RECORDS SUPPLIED =>

:::::

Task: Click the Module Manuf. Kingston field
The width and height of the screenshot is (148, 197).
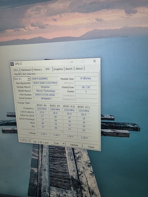Action: click(x=46, y=87)
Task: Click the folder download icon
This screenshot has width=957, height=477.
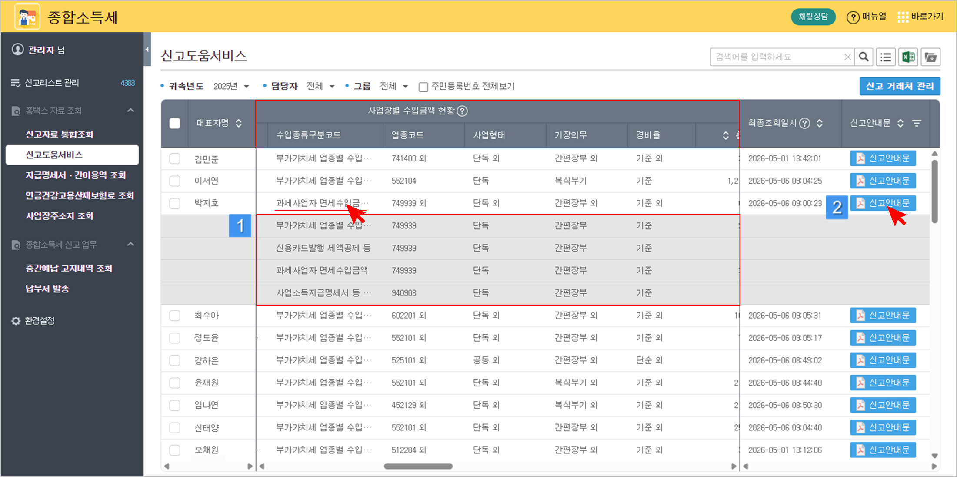Action: [x=930, y=57]
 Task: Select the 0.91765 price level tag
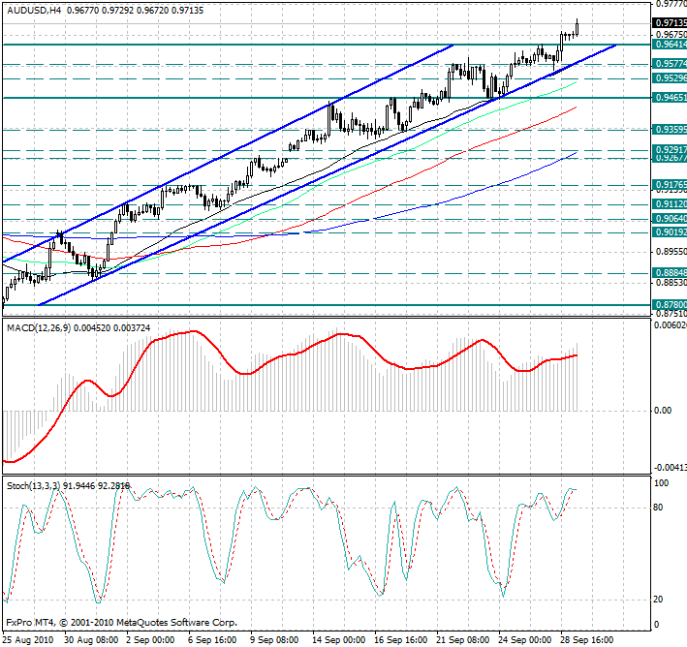point(668,184)
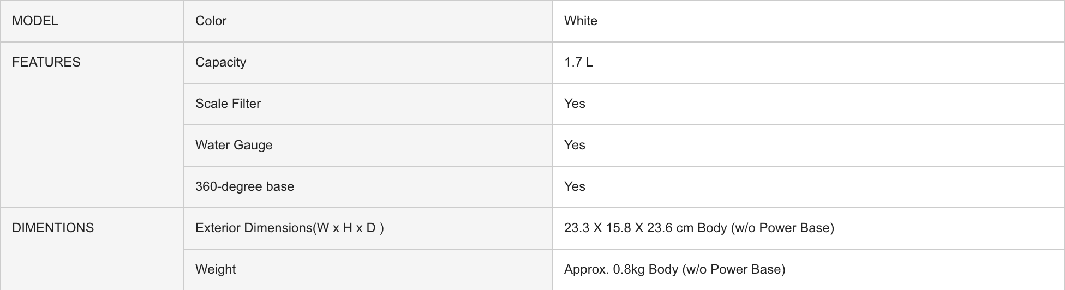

:::::

AIM OF THE TASK =>
Give the number of lines in the material above that contain the string "screenshot". Case counts, and reply with the number alone.

ANSWER TO THIS TASK =>
2